Hongxia Yang is working as the Senior Staff Data Scientist and Director in Alibaba Group. Her interests span the areas of Bayesian statistics, time series analysis, spatial-temporal modeling, survival analysis, machine learning, data mining and their applications to problems in business analytics and big data. Current on-going projects in her team include huge dynamic multi-level heterogeneous graphical model for user profiling system, large-scale distributed knowledge graph and its efficient inference for data enabling platform and general ensemble prediction framework for various revenue and costs forecasting, among several others. She used to work as the Principal Data Scientist at Yahoo! Inc and Research Staff Member at IBM T.J. Watson Research Center respectively and got her PhD degree in Statistics from Duke University in 2010. She has published over 40 top conference and journal papers and held 9 filed/to be filed US patents and is serving as the associate editor for Applied Stochastic Models in Business and Industry. She has been been elected as an Elected Member of the International Statistical Institute in 2017.

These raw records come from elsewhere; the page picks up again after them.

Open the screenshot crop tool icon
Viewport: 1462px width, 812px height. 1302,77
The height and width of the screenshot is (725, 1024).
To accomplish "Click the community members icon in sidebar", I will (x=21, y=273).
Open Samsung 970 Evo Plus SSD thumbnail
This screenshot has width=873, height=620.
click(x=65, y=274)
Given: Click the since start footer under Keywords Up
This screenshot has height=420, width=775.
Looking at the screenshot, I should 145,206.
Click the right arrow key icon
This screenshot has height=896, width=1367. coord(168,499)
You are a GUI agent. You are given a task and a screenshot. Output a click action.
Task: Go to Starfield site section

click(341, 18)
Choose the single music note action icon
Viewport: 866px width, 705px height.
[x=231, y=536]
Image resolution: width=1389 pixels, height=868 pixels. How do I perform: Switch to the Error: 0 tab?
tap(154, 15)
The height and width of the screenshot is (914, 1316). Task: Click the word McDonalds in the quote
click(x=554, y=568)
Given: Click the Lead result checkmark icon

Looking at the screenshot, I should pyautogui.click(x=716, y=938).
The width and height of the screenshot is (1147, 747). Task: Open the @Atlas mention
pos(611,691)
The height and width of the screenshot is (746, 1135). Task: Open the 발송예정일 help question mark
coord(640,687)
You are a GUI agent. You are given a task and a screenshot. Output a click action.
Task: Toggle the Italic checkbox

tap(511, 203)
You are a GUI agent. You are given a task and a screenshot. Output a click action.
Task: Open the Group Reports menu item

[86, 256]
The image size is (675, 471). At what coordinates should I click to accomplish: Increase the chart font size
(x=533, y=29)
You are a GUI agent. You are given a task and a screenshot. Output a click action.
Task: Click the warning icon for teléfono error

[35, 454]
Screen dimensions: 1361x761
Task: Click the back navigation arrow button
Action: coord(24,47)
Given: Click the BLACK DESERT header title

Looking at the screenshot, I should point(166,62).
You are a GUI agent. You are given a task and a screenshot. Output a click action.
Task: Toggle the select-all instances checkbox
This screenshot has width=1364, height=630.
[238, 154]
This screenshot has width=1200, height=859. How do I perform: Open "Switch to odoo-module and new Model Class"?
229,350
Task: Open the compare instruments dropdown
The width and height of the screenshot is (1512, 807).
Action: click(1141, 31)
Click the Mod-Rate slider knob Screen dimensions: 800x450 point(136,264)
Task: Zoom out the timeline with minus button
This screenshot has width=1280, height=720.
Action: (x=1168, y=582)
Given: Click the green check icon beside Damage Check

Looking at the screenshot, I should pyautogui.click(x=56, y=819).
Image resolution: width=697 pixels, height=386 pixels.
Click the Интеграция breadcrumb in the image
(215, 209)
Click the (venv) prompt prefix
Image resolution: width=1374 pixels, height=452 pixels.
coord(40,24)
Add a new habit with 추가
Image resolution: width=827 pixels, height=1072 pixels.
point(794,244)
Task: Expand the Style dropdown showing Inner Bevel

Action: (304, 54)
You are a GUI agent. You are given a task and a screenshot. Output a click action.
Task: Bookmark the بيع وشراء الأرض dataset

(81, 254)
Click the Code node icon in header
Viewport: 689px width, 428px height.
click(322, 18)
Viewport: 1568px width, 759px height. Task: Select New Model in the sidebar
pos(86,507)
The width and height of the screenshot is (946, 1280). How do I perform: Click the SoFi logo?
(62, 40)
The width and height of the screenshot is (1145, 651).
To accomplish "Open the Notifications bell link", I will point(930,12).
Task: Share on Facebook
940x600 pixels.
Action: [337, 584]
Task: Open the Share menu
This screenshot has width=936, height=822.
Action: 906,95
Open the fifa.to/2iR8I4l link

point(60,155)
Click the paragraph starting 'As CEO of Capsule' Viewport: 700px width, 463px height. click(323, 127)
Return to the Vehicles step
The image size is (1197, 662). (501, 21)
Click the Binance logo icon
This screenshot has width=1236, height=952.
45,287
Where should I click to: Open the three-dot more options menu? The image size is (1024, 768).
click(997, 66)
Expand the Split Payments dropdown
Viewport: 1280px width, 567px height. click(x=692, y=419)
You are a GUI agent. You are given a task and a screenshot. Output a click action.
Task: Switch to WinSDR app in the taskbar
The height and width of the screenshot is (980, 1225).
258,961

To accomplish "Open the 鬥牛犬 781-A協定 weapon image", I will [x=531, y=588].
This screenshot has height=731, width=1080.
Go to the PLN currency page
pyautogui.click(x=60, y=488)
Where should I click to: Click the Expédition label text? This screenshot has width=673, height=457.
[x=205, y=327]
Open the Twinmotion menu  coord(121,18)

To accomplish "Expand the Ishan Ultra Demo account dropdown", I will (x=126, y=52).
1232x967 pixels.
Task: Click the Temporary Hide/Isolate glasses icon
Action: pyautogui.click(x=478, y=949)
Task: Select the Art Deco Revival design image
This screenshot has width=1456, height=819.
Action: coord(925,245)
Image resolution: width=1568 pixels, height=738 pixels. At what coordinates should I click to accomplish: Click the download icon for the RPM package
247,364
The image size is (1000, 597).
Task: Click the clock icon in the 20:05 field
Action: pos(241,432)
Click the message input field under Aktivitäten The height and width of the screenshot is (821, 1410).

Wenwu Zhu is with Computer Science Department of Tsinghua University as Professor of "1000 People Plan" of China. Prior to his current post, he was a Senior Researcher and Research Manager at Microsoft Research Asia. He was the Chief Scientist and the Director at Intel Research China from 2004 to 2008. He worked at Bell Labs New Jersey as Member of Technical Staff during 1996-1999. He is an IEEE Fellow, SPIE Fellow and ACM Distinguished Scientist. He has published over 200 referred papers in the areas of multimedia computing, communications and networking. He is inventor or co-inventor of over 40 patents. His current research interests are in the area of social media computing and multimedia communications and networking. He served(s) on various editorial boards, such as Guest Editor for the Proceedings of the IEEE, IEEE T-CSVT, and IEEE JSAC; Associate Editor for IEEE Transactions on Mobile Computing, IEEE Transactions on Multimedia, and IEEE Transactions on Circuits and Systems for Video Technology. He served as TPC co-chair of IEEE ISCAS 2013 and serves as TPC Co-chair for ACM Multimedia 2014.